Amber polarized lenses, used interchangeably with copper and rose lenses, are more commonly identified as brown lenses.

These lenses are great for sight fishing in shallow waters and low light, blocking out all blue and increasing depth, color perception, and contrast. These features let you spot fish more easily, especially in brown, muddied waters.

Though they can function in bright light, too, amber/brown lenses are best for cloudy and dim conditions. 

Gray Lens

Also called neutral or natural lenses, gray lenses are highly favored for their versatility—whether you’re fishing inshore, offshore, in flats, in the deep sea, or even enjoying a round of golf, you can use them anywhere!

Gray lenses uniformly filter light, so with gray lenses, you see all the colors as they are, minus bright glares and reflections. They offer your eyes the most protection, due to which many anglers use them in open water conditions, where the sun is extremely harsh. 

Final Thoughts

guy wearing polarized glasses for saltwater fishing

We get it—colors can be quite confusing.

Here’s a breakdown of which lenses to use in different fishing situations:

Best Lens Color For Saltwater Fishing: If you’re fishing inshore, use green polarized mirrored lenses or brown lenses to let you see better and further while enhancing colors and protecting your eyes.

If saltwater fishing offshore, use a gray or brown polarized lens with a blue mirror coating, letting you see true-to-life colors with enhanced vision.

Best Lens Color For Freshwater Fishing: Amber lenses with green mirrors are great for fishing inshore and in flats, enhancing colors and protecting your eyes. They’re also ideal for fishing in rivers and lakes.

Remember—you don’t have to be confused by mirrored or polarized sunglasses for fishing.

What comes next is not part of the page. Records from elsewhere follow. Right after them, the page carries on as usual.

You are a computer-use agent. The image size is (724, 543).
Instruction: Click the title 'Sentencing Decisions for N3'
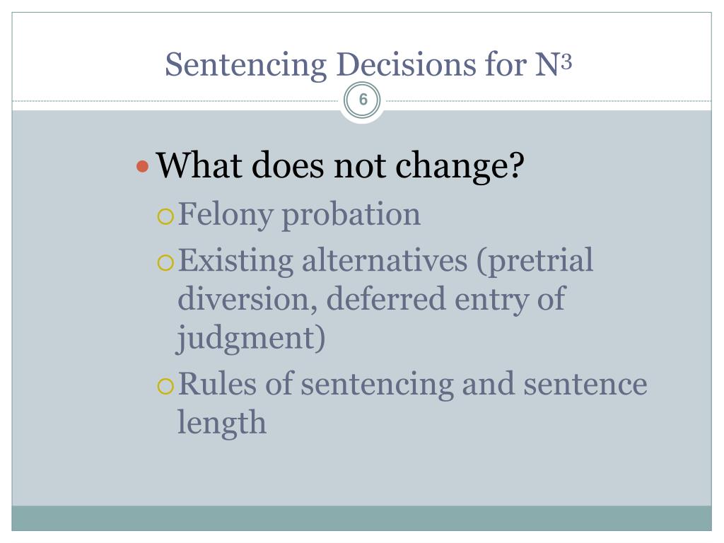(x=368, y=64)
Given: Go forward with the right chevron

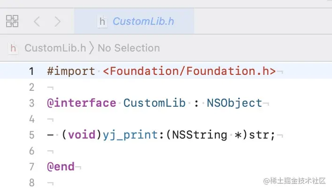Looking at the screenshot, I should (57, 21).
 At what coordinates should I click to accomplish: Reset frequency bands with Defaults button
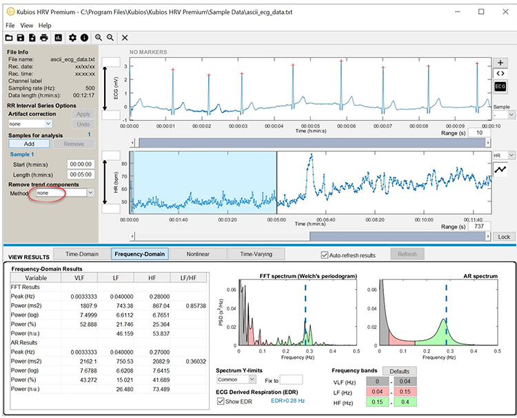pos(399,370)
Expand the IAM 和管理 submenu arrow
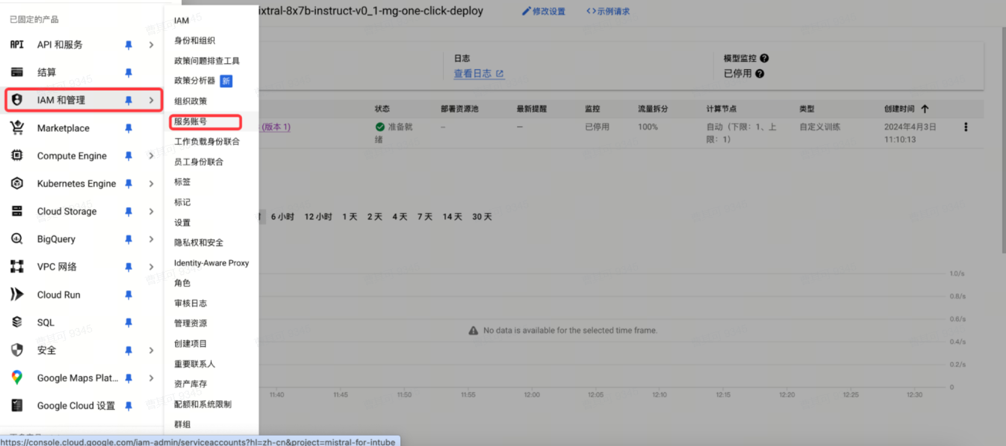This screenshot has height=446, width=1006. point(151,101)
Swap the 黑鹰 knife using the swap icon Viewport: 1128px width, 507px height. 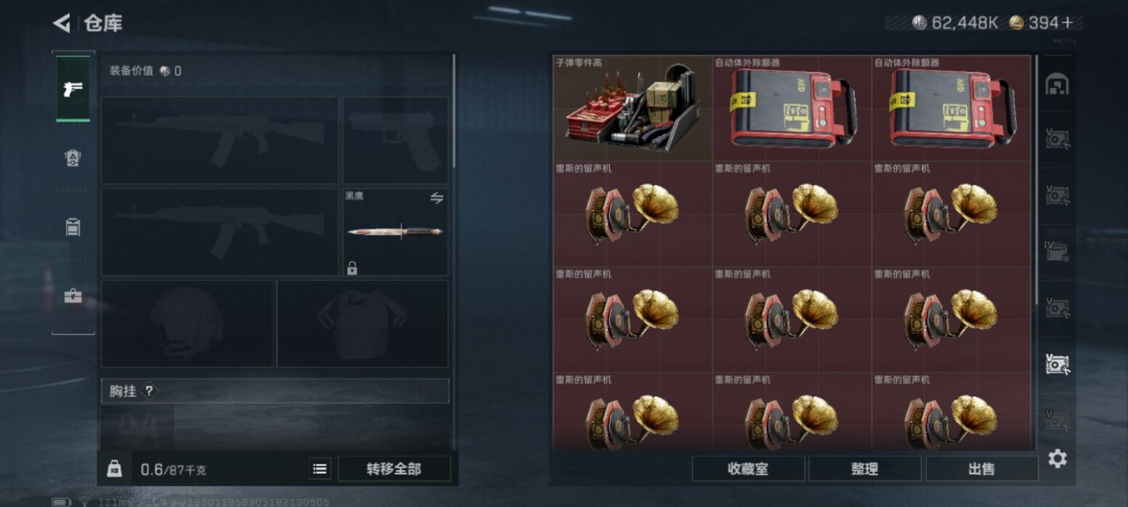(437, 198)
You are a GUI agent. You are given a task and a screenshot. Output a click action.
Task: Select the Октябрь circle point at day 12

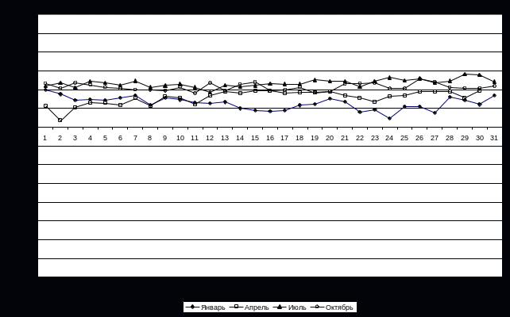coord(210,82)
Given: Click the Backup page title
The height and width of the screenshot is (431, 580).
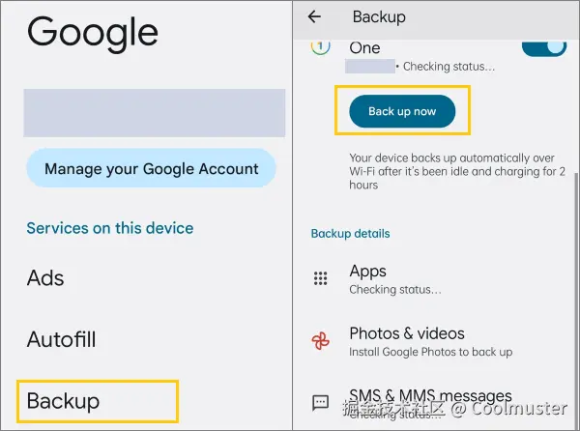Looking at the screenshot, I should tap(379, 17).
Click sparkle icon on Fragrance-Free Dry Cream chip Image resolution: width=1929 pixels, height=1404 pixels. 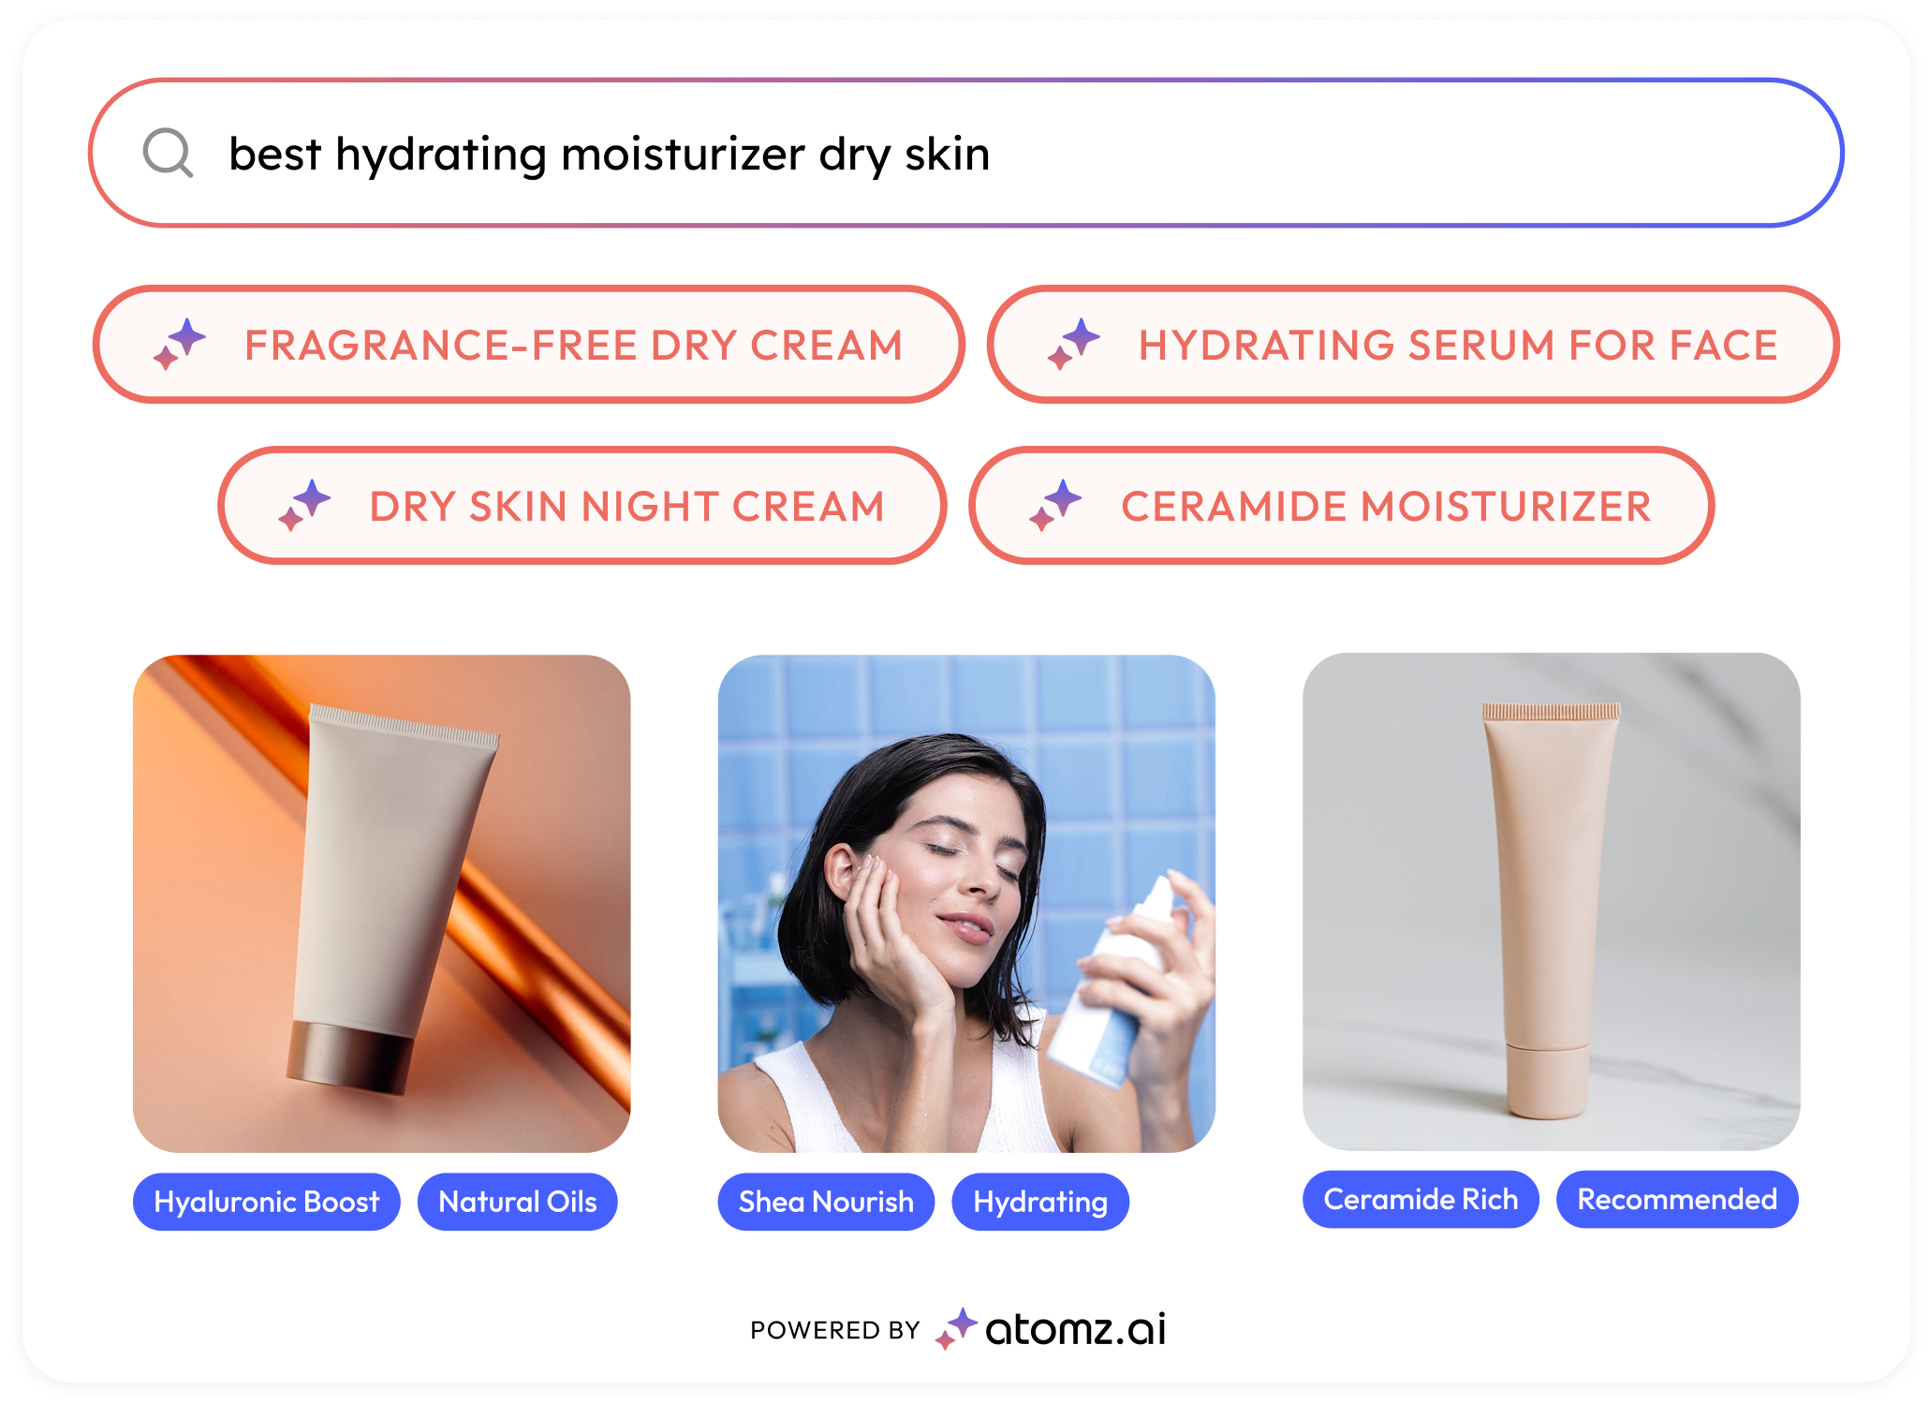tap(180, 344)
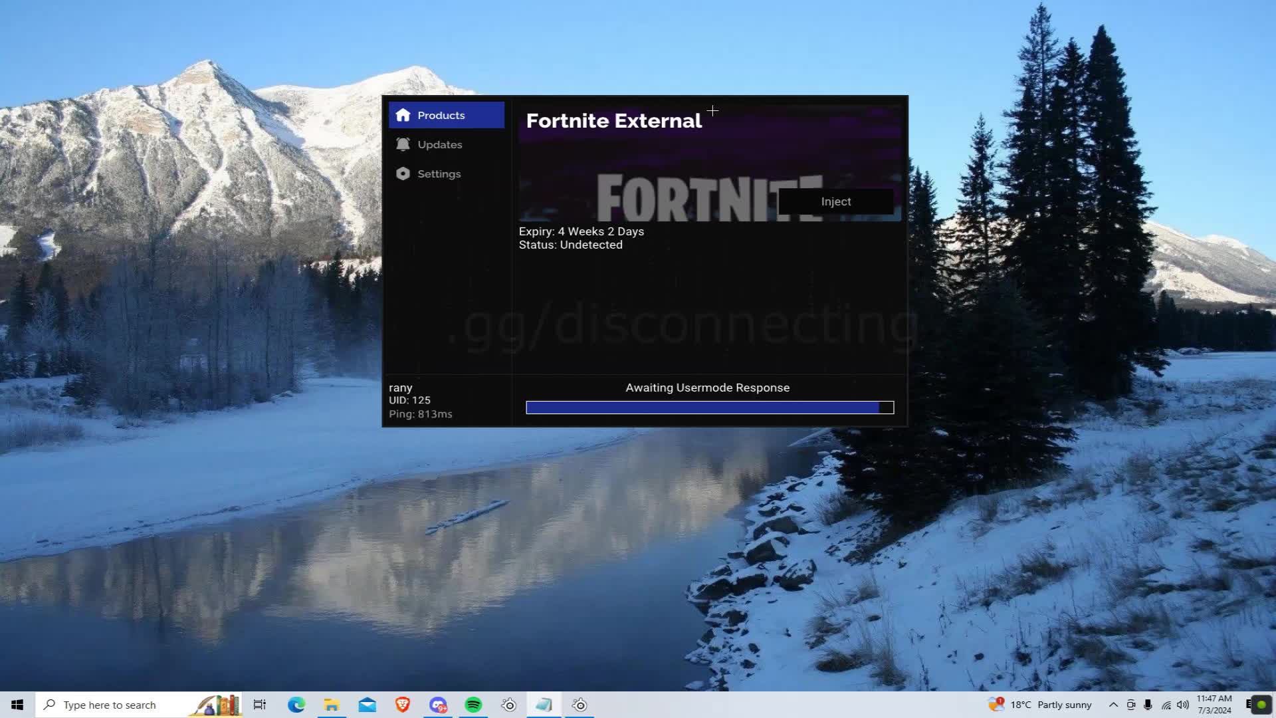
Task: Open SteelSeries GG from the taskbar
Action: pos(508,705)
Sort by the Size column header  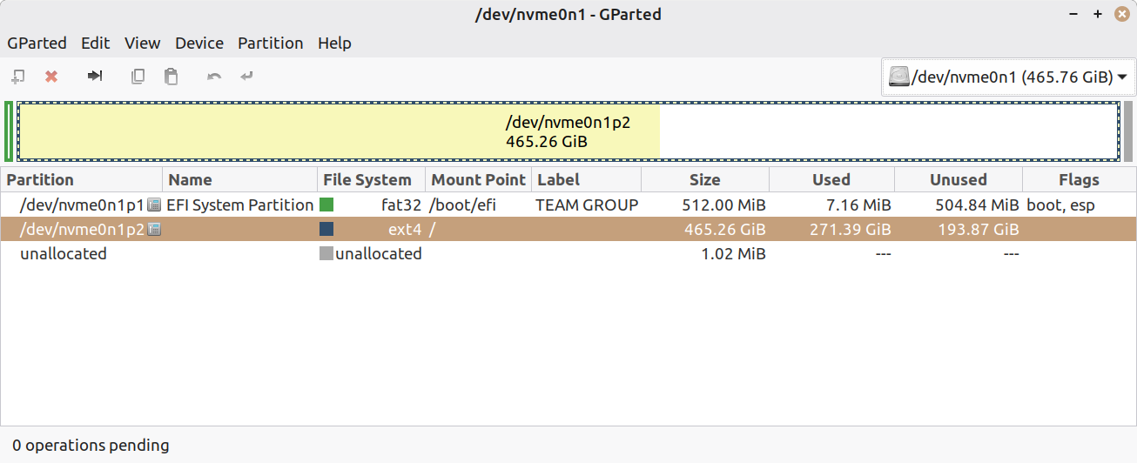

All lenses designed for fishing are polarized; adding a mirror coating helps cut off glare while providing better protection.

Fishing is as much about observing fish and understanding their patterns and behavior as it is about catching them skillfully, and for the former, the right glasses are essential.

Pick the right pair of lenses for your fishing adventures, and you’ll immediately see a marked improvement in your fishing trips. Tight lines!